● EXERCISE BRIEF: Count how many lines of the listing below contain the string "Open", matching case exactly, and reply with only that number.

====================

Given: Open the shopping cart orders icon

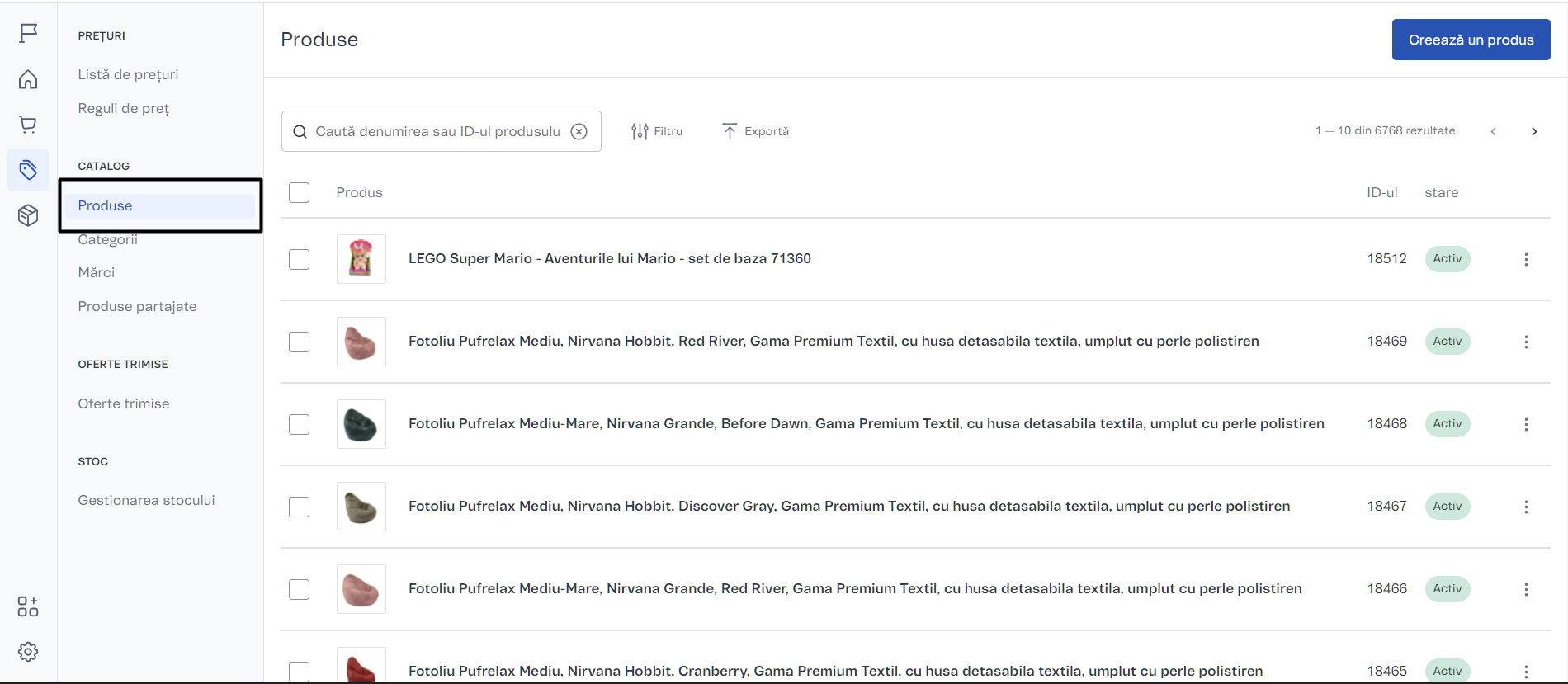Looking at the screenshot, I should click(28, 125).
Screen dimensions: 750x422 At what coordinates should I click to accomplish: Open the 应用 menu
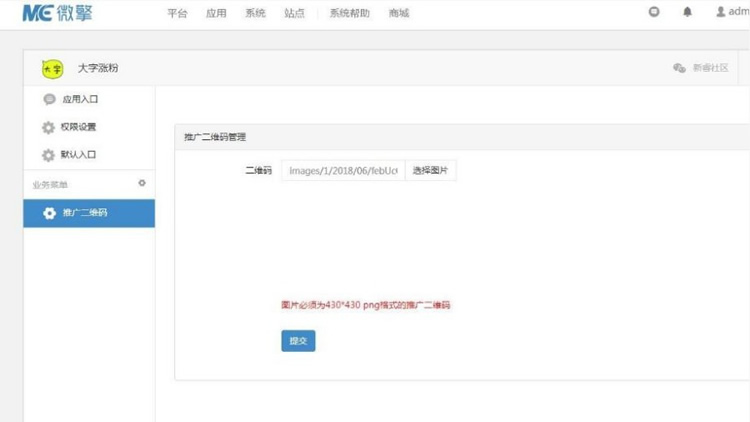coord(216,13)
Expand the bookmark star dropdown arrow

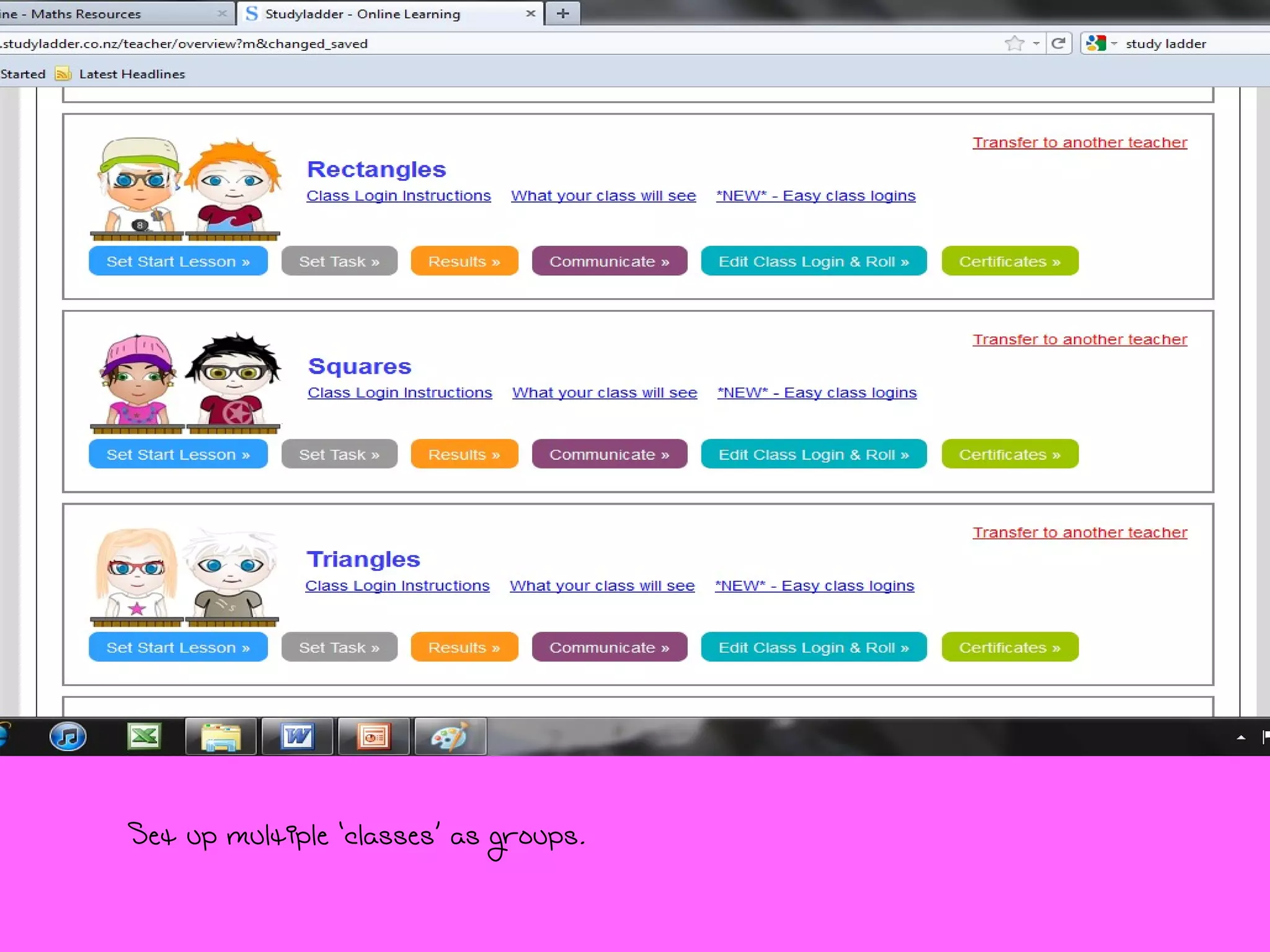[1036, 43]
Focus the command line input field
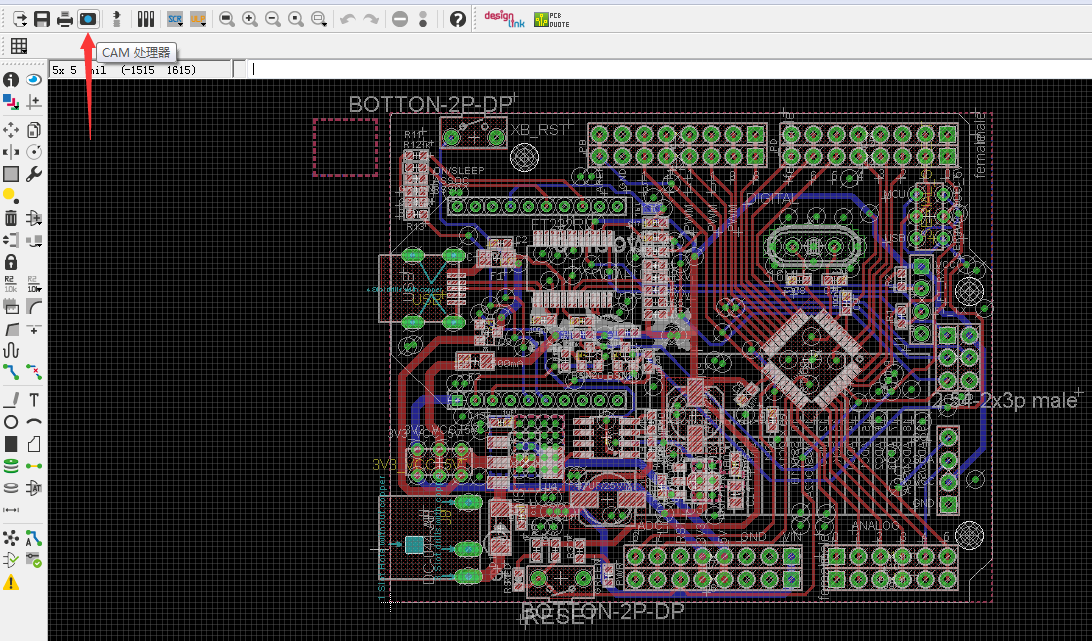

====================

● SOLUTION BELOW: 2